Macaroni and Cheese

Serves 6
LaurenLauren

ingredients

Macaroni
  • 6-7 oz elbow macaroni
  • 3/4 lb (12 oz or approx 3 cups) grated cheeses (I use a combo of sharp cheddar, smoked Gouda, & Habanero or hot pepper cheddar)
  • 2 slices white bread pulsed in food processor with 3 T Parmesan cheese to resemble coarse crumbs.
  • Butter cut into pieces for dotting on the top
White Sauce
  • 2 cups medium white sauce using the following ingredients:
  • 4 T. butter
  • 1 small onion, grated
  • 4 T. flour
  • 2 cups whole milk warmed for 2 mins in microwave.
  • 1/2 tsp salt (or none at all depending on the cheese you use)
  • 1/4 tsp pepper
  • pinch of nutmeg

directions

  • 1

    Spray a baking dish with non-stick cooking spray.

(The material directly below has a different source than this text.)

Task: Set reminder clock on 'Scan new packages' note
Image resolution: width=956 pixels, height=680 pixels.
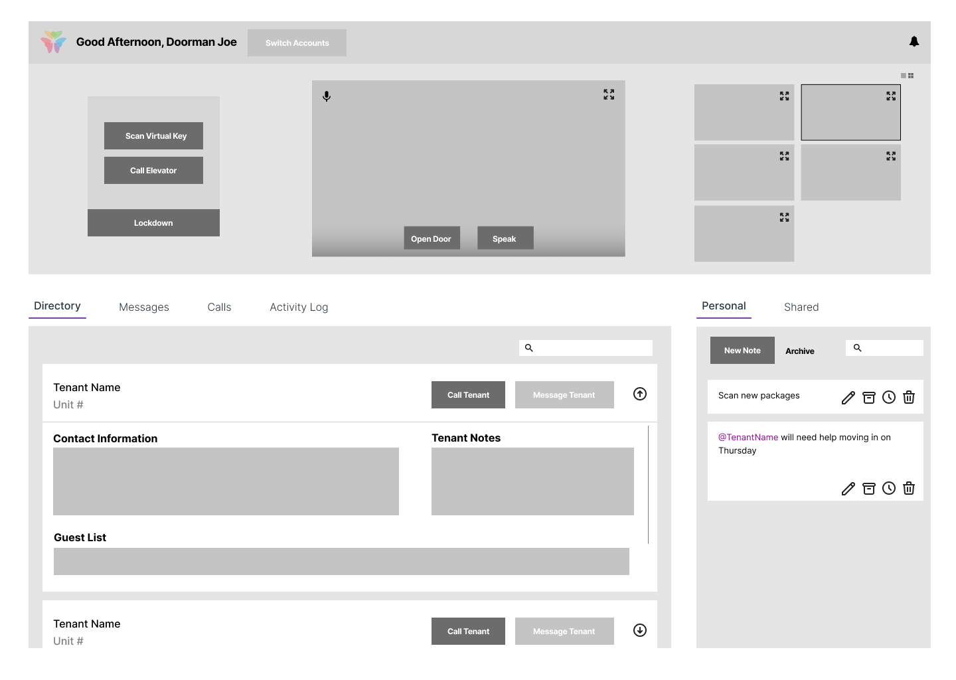Action: tap(889, 398)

Preheat oven to 375.

  • 2

    Boil the macaroni for 5 mins and drain setting aside. In a medium saucepan over medium heat, melt the butter and add the onion. Cook the onion a few minutes until translucent. Add the flour and cook stirring for about 2 minutes. This removes the raw flour flavor. When the mixture is lightly tanned in color, whisk in the warm milk a little at a time to get it as smooth as possible. Continue cooking and stirring until it is thickened. Then add the salt, pepper & nutmeg. Then carefully add handfuls of cheese stirring to melt.

  • 3

    When it is all combined, remove from heat and stir in the macaroni. Pour into prepared baking dish. Top with prepared breadcrumbs and dot with butter.

  • 4

    Bake in oven covered for 30 minutes. Uncover and continue baking another 15 minutes until golden and bubbly. Rest for 5-10 before serving.